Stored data
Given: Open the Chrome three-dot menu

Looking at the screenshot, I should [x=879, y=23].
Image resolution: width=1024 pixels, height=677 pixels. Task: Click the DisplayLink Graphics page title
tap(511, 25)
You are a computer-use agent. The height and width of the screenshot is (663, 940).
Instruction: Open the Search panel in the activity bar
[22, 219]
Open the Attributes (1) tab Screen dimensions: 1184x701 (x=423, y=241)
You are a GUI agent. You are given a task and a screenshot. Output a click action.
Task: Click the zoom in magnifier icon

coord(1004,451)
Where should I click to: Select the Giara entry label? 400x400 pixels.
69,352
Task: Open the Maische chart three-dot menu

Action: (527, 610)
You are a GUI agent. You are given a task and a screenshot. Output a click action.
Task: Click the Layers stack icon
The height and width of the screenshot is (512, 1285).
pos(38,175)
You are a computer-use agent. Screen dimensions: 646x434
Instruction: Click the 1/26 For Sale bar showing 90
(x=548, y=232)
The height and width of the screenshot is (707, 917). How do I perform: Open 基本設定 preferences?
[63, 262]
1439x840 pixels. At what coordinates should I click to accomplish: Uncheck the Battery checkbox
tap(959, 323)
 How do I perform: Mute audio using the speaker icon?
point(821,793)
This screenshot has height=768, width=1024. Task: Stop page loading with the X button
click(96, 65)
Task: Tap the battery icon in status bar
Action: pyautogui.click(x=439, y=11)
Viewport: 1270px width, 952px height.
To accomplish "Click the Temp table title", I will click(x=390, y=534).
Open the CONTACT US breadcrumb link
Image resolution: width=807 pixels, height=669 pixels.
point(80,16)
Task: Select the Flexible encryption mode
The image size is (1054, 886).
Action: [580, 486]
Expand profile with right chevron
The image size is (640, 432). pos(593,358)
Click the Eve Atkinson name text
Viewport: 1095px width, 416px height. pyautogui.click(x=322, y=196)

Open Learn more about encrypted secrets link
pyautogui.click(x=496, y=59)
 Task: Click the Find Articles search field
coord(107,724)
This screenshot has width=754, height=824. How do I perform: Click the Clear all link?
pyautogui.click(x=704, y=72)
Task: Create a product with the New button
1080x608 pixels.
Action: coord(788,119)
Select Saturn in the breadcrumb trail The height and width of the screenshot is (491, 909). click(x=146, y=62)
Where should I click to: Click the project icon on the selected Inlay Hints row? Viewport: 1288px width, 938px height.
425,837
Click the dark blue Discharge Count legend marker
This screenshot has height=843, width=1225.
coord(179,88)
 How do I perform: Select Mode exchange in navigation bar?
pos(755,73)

### [Exercise aim]
Write out an exact transcription of the line with "How do I perform: Select" and of each line after it; stop at the end of the records.

### [Exercise output]
 How do I perform: Select Mode exchange in navigation bar?
pos(755,73)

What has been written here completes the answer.